Las bolsas europeas abren con caídas y el IBEX 35 no es una excepción, presionado por el nuevo frente político-comercial abierto este fin de semana desde Estados Unidos, tras las amenazas del presidente Donald Trump de imponer un arancel adicional del 10% a los países europeos que no respalden su posición sobre Groenlandia. El selectivo español vive restas cercanas al 1% pero, desde un punto de vista técnico, el mensaje sigue siendo claro: la tendencia alcista de fondo no se ha roto. Mientras el índice se mantenga por encima de la zona de los 16.350 puntos —nivel donde pasa la media de 30 semanas que utilizo como referencia— no hay señales de deterioro estructural. El margen de seguridad sigue siendo amplio. Lo que estamos viendo es, sencillamente, un ajuste necesario. El mercado venía pidiendo una corrección y el discurso arancelario vuelve a actuar como excusa perfecta. Ya lo hemos comprobado en episodios anteriores: en una guerra comercial todos pierden, y el uso del arancel como herramienta de presión genera volatilidad a corto plazo, pero no cambia las tendencias de fondo. No descarto que la corrección se prolongue durante los próximos días o incluso hasta comienzos de la semana que viene, pero, por ahora, hablamos de movimientos normales dentro de una estructura alcista. En este escenario, las coberturas pueden tener sentido, aunque de forma muy moderada; no estamos ante un momento para deshacer posiciones de medio plazo, sino para gestionar el ruido del corto plazo con cautela.

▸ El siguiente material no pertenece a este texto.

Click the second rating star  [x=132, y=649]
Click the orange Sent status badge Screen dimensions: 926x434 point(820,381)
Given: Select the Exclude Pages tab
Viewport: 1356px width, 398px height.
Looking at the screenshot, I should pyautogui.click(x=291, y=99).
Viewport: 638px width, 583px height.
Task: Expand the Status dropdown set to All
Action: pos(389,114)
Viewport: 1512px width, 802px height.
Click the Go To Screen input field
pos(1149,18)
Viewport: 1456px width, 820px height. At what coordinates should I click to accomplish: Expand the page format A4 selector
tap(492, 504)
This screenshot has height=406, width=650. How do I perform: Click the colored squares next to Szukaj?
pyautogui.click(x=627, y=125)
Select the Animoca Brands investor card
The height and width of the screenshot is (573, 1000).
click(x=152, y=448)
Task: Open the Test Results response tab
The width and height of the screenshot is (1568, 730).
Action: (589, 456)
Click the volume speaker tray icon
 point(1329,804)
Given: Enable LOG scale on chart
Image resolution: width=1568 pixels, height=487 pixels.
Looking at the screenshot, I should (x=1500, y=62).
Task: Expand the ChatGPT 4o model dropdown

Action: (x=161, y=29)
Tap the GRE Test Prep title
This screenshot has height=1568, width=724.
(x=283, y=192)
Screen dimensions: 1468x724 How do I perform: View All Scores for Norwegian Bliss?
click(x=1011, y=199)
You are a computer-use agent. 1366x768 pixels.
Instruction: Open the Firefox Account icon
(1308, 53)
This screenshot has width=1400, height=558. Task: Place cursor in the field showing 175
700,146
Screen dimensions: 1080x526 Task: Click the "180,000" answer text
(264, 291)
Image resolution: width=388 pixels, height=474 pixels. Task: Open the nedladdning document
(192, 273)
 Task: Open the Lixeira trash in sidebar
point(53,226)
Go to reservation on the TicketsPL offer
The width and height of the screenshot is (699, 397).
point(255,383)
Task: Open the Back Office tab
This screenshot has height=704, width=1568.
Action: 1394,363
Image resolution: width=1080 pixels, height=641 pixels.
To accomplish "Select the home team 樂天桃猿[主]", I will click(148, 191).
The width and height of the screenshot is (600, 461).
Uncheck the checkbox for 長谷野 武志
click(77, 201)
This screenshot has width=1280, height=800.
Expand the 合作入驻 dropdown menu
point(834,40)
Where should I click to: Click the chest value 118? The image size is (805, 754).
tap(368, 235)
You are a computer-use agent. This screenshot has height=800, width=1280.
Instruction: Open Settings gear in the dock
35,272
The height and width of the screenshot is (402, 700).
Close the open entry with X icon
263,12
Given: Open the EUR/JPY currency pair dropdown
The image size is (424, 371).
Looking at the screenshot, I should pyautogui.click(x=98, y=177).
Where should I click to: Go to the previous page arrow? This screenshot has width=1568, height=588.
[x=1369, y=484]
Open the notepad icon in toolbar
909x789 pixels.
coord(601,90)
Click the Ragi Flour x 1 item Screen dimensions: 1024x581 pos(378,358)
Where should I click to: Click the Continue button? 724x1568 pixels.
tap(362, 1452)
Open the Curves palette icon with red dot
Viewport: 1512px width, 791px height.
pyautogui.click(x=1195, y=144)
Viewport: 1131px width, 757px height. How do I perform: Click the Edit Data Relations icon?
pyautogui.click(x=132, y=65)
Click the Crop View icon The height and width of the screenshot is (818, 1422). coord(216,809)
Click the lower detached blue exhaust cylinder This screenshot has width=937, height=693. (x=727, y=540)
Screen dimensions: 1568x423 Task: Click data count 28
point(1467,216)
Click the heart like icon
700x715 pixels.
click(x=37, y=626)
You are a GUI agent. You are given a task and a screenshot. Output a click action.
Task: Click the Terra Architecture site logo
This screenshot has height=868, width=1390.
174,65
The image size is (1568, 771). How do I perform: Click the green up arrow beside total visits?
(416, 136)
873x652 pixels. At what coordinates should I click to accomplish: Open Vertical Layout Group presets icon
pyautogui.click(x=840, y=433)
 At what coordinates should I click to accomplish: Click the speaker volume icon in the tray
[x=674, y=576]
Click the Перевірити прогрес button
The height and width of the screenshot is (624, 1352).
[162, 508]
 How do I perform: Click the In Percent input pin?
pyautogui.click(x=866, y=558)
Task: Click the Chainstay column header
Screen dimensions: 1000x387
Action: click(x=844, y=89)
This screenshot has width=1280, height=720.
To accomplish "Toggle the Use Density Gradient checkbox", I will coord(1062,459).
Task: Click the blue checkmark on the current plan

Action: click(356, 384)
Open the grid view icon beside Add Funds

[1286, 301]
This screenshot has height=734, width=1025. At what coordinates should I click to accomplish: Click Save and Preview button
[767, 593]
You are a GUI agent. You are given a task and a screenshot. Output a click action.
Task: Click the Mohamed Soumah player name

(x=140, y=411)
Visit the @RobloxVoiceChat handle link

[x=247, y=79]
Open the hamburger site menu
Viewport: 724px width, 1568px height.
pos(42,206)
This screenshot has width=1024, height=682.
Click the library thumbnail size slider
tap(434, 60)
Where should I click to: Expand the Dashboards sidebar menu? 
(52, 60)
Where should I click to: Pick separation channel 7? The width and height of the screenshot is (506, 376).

Si bajamos al análisis por valores, destaca el comportamiento puntual de Cellnex, uno de los pocos títulos que consigue avanzar en una jornada negativa para el mercado. Sin embargo, conviene no confundir el movimiento diario con la tendencia real. Cellnex sigue inmersa en una estructura claramente bajista desde que perdió la zona de los 32 euros y, sobre todo, tras romper los mínimos anuales en torno a los 29. Cotiza por debajo de su media de 30 semanas, muestra debilidad relativa y, lo que es más preocupante, un descenso progresivo en el volumen negociado. La falta de interés comprador en caídas no es una buena señal. Es cierto que, en sesiones de mercado débil, este tipo de valores como Cellnex se utilizan como refugio, pero eso no cambia el diagnóstico técnico. En mi opinión, cualquier rebote debería aprovecharse para reducir exposición. Existen alternativas dentro del mismo sector con estructuras mucho más sólidas, en máximos y con fortaleza relativa clara, que ofrecen un perfil riesgo-rentabilidad muy superior: Orange es una de ellas.
Mirando a Estados Unidos, el mensaje que deja el mercado en las últimas semanas es especialmente relevante. Las compañías de pequeña y mediana capitalización están tomando el relevo. El Russell 2000 encadena once sesiones consecutivas haciéndolo mejor que el S&P 500 y acumula subidas cercanas al 7% en el año, frente al modesto avance del índice general. Esta rotación es clave. Venimos de un ciclo dominado por las grandes tecnológicas y las llamadas “Siete Magníficas”, pero ahora el mercado está ampliando su base. La subida ya no depende de unos pocos valores, sino que se apoya en una mayor amplitud: más acciones suben que bajan, los índices industriales acompañan y el sector transporte confirma el movimiento. Todo ello refuerza la credibilidad del rally.
Es cierto que tanto el Russell 2000 como el NYSE cotizan en subida libre, sin referencias claras de resistencia, lo que dificulta estimar hasta dónde puede llegar el movimiento. Pero precisamente por eso el mensaje estratégico cobra más importancia que el táctico. Mi visión es clara: las grandes oportunidades de 2026 no estarán de nuevo en los gigantes tecnológicos, sino en las compañías medianas y pequeñas que ya están marcando nuevos máximos y mostrando una fortaleza relativa superior al S&P 500. Por este motivo, sobrepondero ese segmento del mercado, especialmente en valores industriales y de transporte.